UConn in the NBA: Pistons slowing, Kemba surging

Charlotte Hornets guard Kemba Walker (15) reacts during the second half of an NBA basketball game against the Washington Wizards, Friday, Feb. 23, 2018, in Washington. (AP Photo/Nick Wass)

A week off from writing this piece has given me a greater appreciation for our professional basketball league. It’s amazing to see the highest caliber athletes go toe-to-toe every night, and for at least this year, that included the night of the All-Star game. For years, fans, media members, coaches and owners have complained about the lack of defense and effort that goes into the All-Star game—but not this year. This year’s game was highly contested until the very end, and two former Huskies got to participate in the event.
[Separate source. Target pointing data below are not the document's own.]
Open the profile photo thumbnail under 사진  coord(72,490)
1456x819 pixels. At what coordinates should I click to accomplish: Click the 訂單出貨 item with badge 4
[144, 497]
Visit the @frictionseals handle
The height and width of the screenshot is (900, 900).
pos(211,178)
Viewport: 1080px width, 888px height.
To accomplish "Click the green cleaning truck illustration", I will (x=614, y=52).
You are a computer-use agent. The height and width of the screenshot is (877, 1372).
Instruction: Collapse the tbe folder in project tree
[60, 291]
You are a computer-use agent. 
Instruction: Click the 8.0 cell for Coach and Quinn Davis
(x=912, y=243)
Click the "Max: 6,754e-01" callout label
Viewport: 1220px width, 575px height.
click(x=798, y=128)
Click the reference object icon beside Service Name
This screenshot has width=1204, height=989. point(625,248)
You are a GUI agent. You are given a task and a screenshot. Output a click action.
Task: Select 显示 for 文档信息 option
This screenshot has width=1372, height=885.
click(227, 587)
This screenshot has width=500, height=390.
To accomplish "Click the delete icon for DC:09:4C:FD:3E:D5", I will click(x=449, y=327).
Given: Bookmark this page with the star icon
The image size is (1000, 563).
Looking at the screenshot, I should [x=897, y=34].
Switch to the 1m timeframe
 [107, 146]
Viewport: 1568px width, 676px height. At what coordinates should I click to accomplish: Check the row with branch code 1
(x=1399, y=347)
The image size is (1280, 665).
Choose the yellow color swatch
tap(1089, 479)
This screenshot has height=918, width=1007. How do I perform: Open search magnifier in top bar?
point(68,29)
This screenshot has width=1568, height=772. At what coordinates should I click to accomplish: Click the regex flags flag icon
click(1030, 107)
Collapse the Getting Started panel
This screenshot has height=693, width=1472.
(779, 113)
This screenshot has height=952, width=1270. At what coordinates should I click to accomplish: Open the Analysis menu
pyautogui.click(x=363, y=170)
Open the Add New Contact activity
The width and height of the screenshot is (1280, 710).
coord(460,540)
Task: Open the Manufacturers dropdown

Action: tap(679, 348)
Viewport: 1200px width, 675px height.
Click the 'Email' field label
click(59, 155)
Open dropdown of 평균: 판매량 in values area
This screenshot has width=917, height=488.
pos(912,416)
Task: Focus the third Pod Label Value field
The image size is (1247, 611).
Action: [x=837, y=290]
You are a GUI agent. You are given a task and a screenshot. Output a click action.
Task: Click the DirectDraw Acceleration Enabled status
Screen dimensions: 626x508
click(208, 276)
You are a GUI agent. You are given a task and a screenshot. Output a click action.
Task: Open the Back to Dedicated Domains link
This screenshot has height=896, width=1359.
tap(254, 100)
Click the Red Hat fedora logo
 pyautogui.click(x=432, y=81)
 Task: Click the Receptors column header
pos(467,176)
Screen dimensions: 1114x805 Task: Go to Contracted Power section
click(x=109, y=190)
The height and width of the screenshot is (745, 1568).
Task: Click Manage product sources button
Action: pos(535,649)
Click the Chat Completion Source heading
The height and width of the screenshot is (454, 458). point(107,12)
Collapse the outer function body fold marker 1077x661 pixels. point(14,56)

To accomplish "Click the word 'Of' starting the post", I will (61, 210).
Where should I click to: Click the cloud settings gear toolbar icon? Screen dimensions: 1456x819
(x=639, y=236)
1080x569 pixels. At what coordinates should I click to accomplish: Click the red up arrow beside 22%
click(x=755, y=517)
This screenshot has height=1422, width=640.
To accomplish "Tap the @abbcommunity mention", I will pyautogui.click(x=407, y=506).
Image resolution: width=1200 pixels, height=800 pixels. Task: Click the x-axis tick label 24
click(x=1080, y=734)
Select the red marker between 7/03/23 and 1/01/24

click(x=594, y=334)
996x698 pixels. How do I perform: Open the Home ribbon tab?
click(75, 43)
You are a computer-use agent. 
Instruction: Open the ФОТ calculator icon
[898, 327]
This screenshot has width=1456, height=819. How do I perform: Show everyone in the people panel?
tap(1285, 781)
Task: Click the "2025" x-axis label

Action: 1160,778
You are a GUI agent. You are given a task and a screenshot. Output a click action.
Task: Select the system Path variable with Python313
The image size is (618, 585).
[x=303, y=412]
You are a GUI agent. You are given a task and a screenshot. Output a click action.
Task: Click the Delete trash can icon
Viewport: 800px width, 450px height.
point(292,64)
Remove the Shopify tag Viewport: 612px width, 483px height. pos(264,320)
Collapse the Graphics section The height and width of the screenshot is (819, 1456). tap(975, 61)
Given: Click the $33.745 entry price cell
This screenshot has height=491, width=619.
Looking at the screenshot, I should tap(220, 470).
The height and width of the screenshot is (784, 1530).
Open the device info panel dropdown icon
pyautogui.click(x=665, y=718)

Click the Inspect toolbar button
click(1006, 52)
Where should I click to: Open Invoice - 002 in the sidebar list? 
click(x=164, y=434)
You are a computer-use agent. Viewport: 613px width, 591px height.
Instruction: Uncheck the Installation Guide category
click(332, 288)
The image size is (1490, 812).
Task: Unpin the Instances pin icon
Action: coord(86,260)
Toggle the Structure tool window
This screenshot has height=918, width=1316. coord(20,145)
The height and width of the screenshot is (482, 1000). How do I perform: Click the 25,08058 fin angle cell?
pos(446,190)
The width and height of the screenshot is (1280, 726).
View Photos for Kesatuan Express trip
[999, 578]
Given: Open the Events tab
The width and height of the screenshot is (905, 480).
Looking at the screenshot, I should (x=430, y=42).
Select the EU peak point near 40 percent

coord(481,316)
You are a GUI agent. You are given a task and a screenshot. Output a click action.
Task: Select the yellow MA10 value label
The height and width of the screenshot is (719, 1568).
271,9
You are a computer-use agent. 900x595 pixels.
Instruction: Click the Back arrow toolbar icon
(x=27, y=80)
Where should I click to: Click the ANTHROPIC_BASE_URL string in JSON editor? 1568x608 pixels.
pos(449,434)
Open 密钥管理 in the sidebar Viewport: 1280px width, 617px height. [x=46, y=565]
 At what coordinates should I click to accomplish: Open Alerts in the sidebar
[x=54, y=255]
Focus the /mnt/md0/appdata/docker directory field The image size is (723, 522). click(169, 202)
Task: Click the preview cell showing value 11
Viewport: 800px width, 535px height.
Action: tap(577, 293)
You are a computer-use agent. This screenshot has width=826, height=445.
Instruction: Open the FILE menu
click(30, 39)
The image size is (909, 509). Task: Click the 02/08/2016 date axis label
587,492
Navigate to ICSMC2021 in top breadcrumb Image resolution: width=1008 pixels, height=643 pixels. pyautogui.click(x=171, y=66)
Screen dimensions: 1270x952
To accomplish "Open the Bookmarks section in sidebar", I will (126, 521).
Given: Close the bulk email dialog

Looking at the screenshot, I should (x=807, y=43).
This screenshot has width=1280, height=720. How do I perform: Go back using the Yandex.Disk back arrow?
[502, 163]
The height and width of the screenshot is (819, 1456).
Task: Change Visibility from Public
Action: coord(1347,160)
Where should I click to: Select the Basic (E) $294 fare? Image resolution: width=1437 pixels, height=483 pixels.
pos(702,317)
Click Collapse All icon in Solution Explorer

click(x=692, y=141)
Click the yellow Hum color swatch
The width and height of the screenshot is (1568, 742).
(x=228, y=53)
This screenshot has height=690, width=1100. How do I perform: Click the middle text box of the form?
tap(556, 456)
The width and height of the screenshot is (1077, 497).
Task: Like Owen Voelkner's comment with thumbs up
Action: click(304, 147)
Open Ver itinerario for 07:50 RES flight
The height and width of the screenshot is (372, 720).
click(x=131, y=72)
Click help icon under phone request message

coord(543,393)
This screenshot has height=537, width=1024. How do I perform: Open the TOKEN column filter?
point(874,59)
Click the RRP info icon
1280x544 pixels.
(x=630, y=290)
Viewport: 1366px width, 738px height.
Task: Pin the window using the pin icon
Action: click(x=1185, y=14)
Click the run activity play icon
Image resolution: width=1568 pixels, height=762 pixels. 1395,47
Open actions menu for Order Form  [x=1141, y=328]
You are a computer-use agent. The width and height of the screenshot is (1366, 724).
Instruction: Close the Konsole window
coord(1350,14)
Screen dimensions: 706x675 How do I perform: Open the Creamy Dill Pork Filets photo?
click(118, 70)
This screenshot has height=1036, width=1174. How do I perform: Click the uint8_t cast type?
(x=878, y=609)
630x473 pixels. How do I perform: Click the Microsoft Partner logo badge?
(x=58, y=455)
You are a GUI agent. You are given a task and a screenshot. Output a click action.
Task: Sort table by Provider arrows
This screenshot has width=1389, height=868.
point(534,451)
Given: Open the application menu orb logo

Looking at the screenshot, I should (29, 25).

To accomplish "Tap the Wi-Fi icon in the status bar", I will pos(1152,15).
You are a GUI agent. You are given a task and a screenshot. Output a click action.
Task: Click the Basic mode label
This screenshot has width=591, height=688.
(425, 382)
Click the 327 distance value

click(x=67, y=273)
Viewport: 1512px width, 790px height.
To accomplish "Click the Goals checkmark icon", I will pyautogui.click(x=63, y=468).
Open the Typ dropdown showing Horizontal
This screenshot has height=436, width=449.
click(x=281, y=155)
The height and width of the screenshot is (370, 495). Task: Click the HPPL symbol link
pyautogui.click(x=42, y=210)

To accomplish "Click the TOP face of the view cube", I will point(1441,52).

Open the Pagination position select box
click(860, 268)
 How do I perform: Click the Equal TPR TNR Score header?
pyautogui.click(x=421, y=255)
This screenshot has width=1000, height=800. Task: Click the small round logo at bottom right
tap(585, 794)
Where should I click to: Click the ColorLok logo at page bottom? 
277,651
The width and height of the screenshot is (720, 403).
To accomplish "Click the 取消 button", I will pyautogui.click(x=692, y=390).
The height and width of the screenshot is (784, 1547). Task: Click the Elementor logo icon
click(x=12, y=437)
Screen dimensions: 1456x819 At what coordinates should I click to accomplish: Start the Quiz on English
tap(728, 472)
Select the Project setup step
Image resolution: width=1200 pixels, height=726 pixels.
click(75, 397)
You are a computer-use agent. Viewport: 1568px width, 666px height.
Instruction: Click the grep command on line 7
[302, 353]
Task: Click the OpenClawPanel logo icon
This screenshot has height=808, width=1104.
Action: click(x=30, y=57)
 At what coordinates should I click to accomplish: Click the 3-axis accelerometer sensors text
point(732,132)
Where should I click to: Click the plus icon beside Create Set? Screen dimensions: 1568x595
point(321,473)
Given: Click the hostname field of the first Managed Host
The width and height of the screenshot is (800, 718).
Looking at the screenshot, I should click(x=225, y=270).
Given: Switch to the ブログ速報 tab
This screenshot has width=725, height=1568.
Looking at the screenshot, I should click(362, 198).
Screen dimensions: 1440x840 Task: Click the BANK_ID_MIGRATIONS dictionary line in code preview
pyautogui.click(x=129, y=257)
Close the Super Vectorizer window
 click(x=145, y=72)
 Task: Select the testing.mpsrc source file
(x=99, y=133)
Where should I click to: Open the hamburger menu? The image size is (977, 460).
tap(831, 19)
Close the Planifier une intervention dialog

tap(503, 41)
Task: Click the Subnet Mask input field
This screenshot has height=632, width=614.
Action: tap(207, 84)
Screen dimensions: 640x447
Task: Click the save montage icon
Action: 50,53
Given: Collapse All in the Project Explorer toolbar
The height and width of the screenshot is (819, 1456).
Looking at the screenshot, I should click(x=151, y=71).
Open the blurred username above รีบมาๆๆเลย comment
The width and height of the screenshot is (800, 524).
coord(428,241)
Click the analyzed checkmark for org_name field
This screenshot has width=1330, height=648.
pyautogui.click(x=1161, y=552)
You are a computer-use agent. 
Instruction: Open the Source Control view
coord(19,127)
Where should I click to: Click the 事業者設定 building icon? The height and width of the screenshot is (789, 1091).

Let’s catch up on how All-Star weekend went, and how our Huskies and their teams are looking as we enter the closing stretch of the season.

Andre Drummond:

The Pistons are still in ninth place in the Eastern Conference, and Drummond is still putting up very impressive individual numbers. Drummond is averaging 15.1 points, 15.7 rebounds, 3.5 assists, 1.6 steals and 1.6 blocks per game. The rebounding numbers are just absurd, as the big man is grabbing more rebounds per game than any player has in more than 20 years. Drummond competed in the All-Star game last Sunday as well, playing 18 minutes and scoring 14 points on 7-for-7 shooting. The problem right now for Drummond happens to be his team and the fact that it is only ninth in the East. The team started out hot after the trade for Blake Griffin but has lost five of its last six. My money is still on Detroit being a playoff team come April, but if that’s going to happen, Drummond and company will have to right the ship soon.

Kemba Walker:

Not to toot my own horn, but I think I’m 100 percent responsible for Walker’s resurgence. The point guard started the season strong, then dipped toward the middle, but the couple weeks before the All-Star break and the week after have shown that he’s back to being the old Walker we all know and love. He is averaging 22.9 points, 5.8 assists, 3.3 rebounds, 1.2 steals and only 2.2 turnovers per game. Walker participated in the All-Star game as well, putting up 11 points in 14 minutes. Walker’s problem at the moment is similar to Drummond’s; his team is 10th in the Eastern Conference, and a playoff berth is not a lock. The difference is that the Hornets are hot right now, and could even surpass the Pistons in the standings soon. The Hornets have won four straight games, with their last win coming against the Pistons. If the Hornets continue this streak, they could give Detroit some tough competition for the last playoff spot.

Jeremy Lamb:

Lamb was not part of All-Star festivities last weekend, but he got to enjoy a week off from basketball and hopefully rejuvenate himself for the final stretch of the season. The Hornets will need Lamb to keep contributing if they hope to sneak into the playoffs, and considering his performance earlier in the season, that isn’t too much to ask. Lamb is averaging 13.4 points, 4.3 rebounds and 2.3 assists per game, but we know he is capable of more. Almost all of Lamb’s stats were higher earlier in the season when he was getting more minutes. It is up to Lamb to keep producing the best he can with high efficiency to give the Hornets the best chance they have at playing postseason basketball this year.

Shabazz Napier:

Napier has been very solid off the bench for the Trail Blazers this season, and if they remain in the playoff picture, it will be interesting to see what he can provide in the postseason. The former Husky is averaging per game 9.1 points, 2.3 rebounds, 2.2 assists and 1.2 steals in 21.2 minutes. Rotations shorten in the playoffs and starters eat up more minutes, but having a backup like Napier could give Damian Lillard more time to rest and give Portland a better chance to win. If Napier can hold his own against a slew of elite Western Conference point guards for even 15 minutes every game, the Blazers will be in a much greater position for success.

Rudy Gay:

Gay is finally back on the basketball court and played both games for the Spurs following the All-Star break, with San Antonio picking up one win and one loss. Gay only tallied nine total points between those two games, but his presence on the court is what matters for a team that may not have their best player, Kawhi Leonard, for the rest of the season. Availability makes Gay a hot commodity for the Spurs now, because with Leonard out, Gay remains the second leading scorer on this team with 11.1 points per game. Gay’s role will increase once the playoffs come around, but for now head coach Gregg Popovich must just be happy to have another body to play.